▶ **INFORMATION PROVIDED**
□ □ □ □ □ □ □

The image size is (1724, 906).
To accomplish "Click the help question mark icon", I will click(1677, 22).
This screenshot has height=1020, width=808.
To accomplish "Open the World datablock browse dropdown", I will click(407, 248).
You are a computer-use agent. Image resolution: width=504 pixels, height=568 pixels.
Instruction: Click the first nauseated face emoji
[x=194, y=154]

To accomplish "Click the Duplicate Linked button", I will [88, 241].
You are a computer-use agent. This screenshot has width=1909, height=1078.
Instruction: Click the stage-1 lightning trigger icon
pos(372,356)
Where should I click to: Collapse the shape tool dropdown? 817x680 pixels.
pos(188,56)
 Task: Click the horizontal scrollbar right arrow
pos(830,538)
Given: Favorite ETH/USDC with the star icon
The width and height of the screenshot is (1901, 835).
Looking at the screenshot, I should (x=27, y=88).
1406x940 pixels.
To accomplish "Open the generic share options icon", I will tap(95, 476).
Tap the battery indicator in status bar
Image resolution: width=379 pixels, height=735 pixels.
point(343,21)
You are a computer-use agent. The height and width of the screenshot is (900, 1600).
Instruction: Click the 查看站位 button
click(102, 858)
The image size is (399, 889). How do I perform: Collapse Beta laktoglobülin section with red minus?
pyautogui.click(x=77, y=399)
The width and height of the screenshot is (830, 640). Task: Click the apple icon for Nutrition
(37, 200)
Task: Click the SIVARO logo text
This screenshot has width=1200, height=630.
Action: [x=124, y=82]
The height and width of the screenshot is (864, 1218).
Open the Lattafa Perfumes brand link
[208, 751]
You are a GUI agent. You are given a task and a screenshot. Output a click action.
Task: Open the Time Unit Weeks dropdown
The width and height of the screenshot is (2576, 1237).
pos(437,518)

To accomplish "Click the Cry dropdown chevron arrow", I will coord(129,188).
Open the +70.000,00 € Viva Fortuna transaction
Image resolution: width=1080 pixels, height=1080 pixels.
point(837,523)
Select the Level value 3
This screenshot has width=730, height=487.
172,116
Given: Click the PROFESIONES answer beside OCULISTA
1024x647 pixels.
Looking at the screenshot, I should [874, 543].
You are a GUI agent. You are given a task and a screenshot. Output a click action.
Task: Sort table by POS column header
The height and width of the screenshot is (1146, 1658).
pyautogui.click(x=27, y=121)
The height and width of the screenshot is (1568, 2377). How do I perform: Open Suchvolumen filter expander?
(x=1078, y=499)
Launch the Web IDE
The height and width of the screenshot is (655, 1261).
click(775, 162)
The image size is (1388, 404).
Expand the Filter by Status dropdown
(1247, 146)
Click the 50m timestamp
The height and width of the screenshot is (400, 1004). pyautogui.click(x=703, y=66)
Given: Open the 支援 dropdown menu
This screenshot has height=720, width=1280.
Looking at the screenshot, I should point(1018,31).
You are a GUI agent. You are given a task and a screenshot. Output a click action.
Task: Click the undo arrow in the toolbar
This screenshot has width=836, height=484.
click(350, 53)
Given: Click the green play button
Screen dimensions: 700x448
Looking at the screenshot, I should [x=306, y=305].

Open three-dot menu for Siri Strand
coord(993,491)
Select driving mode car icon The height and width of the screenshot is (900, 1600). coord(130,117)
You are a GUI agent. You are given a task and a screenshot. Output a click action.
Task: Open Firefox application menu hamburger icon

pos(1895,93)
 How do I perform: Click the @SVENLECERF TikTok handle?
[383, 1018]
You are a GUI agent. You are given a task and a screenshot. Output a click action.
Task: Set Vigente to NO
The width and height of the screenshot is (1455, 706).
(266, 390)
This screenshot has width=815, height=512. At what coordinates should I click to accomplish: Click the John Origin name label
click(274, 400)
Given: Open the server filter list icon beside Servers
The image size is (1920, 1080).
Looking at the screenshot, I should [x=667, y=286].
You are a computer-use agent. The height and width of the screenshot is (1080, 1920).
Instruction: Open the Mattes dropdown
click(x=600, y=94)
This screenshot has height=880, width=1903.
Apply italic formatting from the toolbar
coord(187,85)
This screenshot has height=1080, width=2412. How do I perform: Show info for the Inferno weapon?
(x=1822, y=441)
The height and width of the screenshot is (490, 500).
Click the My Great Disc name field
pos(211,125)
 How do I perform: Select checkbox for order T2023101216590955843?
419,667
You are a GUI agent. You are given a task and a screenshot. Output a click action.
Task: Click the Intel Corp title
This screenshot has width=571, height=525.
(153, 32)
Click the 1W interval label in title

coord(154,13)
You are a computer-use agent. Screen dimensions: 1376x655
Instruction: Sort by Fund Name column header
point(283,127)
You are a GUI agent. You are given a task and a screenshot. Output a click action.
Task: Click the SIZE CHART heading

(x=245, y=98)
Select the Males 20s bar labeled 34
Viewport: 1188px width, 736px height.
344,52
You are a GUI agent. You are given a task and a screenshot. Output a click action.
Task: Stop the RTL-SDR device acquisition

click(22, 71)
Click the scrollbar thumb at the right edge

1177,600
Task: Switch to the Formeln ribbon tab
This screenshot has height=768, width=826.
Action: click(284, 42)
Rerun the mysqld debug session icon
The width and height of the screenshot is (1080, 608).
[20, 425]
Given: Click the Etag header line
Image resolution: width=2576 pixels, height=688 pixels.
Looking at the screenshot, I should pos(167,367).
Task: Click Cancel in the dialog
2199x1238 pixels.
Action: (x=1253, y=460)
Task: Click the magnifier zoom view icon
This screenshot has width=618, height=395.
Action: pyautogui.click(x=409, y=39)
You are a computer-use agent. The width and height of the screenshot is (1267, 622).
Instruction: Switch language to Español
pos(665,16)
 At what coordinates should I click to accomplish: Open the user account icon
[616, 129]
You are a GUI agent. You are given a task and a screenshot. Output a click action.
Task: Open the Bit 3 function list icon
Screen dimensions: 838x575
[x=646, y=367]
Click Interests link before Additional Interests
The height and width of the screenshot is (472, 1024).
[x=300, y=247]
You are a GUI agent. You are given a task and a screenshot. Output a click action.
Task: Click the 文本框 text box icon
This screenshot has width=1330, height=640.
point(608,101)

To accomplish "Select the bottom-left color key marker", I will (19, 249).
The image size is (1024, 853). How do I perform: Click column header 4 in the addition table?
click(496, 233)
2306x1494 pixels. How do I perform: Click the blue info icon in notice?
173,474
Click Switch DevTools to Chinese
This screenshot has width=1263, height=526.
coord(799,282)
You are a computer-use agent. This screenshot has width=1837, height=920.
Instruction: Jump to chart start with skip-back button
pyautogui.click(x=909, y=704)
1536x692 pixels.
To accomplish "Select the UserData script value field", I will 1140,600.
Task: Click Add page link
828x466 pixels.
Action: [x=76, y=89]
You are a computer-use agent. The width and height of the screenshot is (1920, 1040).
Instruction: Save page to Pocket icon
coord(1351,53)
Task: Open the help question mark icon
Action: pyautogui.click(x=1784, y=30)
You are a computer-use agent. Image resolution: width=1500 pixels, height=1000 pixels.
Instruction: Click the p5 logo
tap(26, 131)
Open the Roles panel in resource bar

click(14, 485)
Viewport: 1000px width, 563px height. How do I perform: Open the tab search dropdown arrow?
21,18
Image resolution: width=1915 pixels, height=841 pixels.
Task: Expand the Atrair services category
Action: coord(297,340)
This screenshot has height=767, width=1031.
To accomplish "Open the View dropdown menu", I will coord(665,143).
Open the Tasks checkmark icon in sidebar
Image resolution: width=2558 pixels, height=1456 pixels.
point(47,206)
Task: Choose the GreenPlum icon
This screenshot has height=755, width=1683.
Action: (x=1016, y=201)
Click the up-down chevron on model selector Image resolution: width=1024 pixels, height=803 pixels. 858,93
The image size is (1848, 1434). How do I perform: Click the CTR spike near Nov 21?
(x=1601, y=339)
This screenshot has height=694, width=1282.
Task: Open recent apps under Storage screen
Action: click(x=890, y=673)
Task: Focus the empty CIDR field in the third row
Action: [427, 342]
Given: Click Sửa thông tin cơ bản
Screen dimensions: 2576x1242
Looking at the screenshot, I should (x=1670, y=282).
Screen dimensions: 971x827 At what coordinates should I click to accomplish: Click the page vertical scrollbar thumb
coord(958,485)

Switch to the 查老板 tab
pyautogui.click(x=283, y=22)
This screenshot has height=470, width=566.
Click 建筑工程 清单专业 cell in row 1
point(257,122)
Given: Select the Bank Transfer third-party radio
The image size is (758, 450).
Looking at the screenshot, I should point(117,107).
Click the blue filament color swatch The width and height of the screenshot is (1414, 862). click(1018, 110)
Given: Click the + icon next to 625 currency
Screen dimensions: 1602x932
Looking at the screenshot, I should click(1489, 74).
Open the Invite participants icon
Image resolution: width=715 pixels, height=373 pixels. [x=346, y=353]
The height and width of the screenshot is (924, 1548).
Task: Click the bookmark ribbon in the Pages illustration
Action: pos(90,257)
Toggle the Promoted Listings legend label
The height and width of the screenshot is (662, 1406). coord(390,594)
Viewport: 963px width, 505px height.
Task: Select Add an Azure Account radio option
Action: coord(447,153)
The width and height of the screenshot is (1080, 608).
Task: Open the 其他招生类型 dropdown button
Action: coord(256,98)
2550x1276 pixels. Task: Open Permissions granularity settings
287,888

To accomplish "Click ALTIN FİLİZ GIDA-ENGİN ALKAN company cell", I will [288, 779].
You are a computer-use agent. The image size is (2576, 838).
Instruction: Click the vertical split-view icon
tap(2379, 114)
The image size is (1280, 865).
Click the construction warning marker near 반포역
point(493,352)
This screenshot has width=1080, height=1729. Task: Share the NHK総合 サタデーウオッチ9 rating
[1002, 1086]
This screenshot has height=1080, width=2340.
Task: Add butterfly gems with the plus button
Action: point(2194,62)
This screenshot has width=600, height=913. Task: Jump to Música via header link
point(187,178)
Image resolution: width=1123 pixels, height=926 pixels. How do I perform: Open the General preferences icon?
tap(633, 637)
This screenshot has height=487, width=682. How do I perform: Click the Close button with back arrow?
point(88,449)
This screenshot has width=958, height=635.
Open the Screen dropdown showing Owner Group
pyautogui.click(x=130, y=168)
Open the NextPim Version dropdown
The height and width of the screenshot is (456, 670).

□ □ □ □ □ □ □

▶ **STATED PROBLEM**
Reproduce the lines of the listing starting at the line containing "The image size is (399, 889)." and ending at the line containing "Action: [x=124, y=82]", requests included, and add 81 to every coordinate in the answers.

▶ **FINAL RESULT**
The image size is (399, 889). How do I perform: Collapse Beta laktoglobülin section with red minus?
pyautogui.click(x=158, y=480)
The width and height of the screenshot is (830, 640). Task: Click the apple icon for Nutrition
(118, 281)
Task: Click the SIVARO logo text
This screenshot has width=1200, height=630.
Action: [x=205, y=163]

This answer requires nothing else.